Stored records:
========

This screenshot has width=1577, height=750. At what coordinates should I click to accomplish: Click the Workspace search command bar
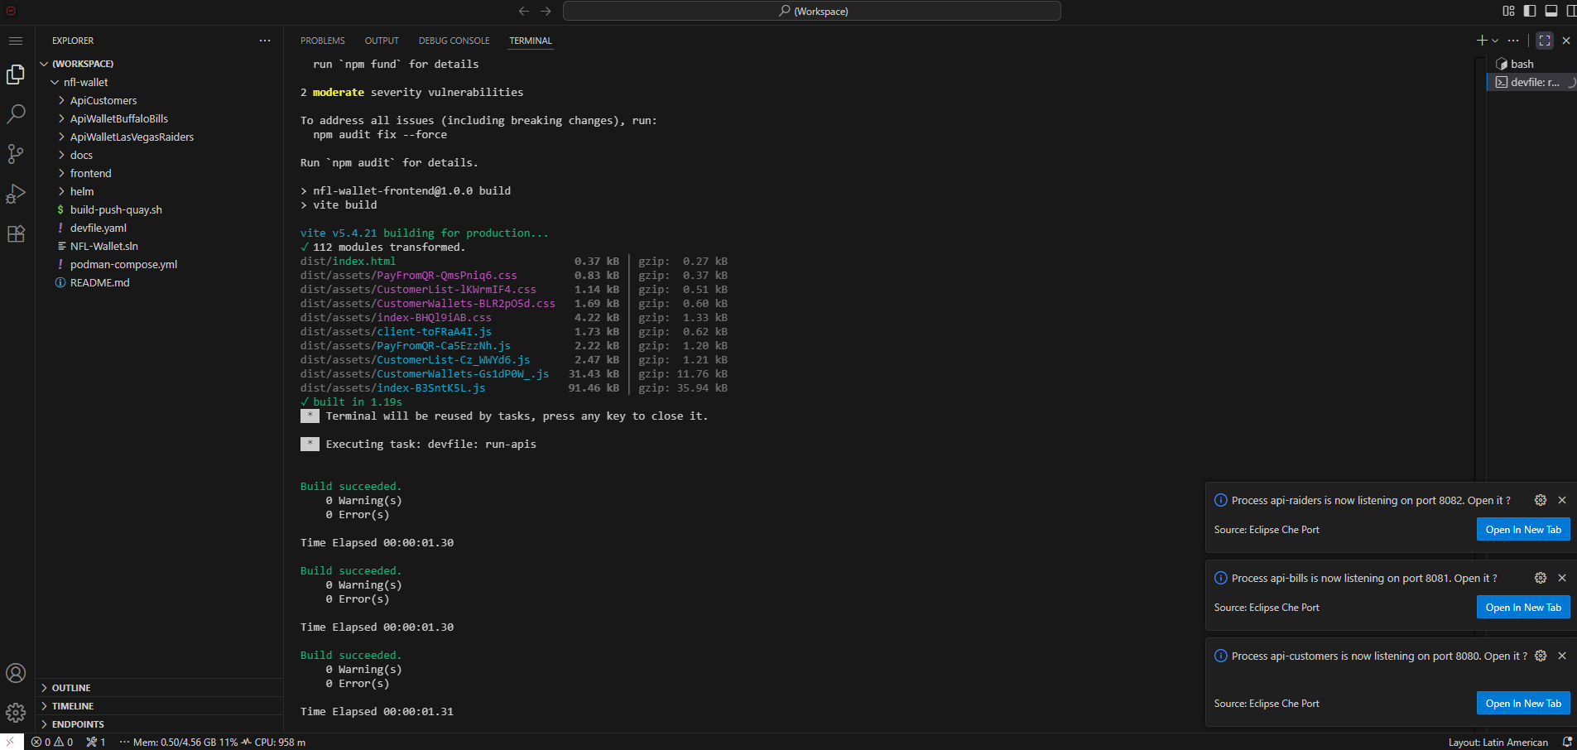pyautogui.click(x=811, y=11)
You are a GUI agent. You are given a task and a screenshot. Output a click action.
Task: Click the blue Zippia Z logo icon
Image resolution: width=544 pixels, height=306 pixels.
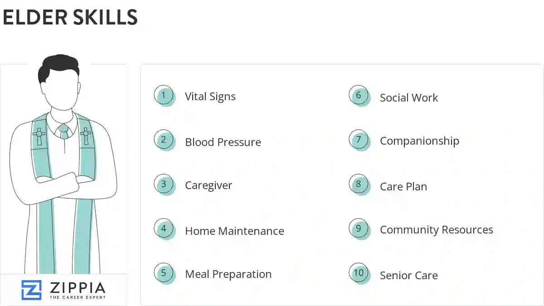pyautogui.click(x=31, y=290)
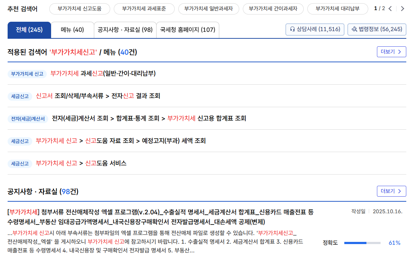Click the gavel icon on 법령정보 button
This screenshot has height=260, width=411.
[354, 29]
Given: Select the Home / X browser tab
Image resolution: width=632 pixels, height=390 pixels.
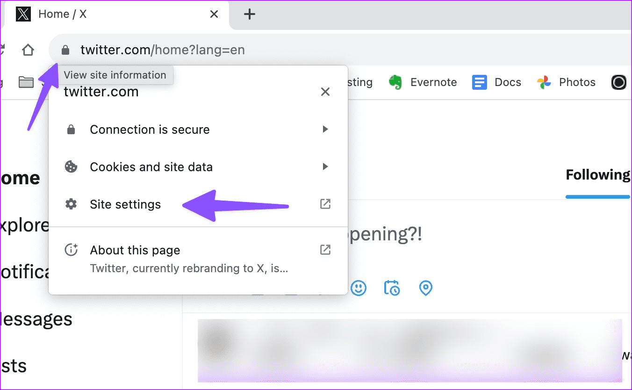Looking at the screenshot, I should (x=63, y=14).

========

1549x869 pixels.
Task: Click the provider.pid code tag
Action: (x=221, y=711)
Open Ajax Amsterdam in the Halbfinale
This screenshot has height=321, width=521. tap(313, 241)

========

◆ **Requirement**: What you need to produce is an exact copy of the entries above, limited to the lines from the one with "This screenshot has width=1577, height=750." up to and including the one with "Given: Select the Home / X browser tab", without pictures.

◆ **Answer section**:
This screenshot has width=1577, height=750. At what coordinates should I click to accomplish: Click the Workspace search command bar
pyautogui.click(x=811, y=11)
You are a GUI agent. You are given a task and a screenshot. Output a click action.
Task: Click the blue Zippia Z logo icon
Image resolution: width=544 pixels, height=306 pixels.
pyautogui.click(x=31, y=290)
Click the gavel icon on 법령정보 button
This screenshot has height=260, width=411.
[354, 29]
Given: Select the Home / X browser tab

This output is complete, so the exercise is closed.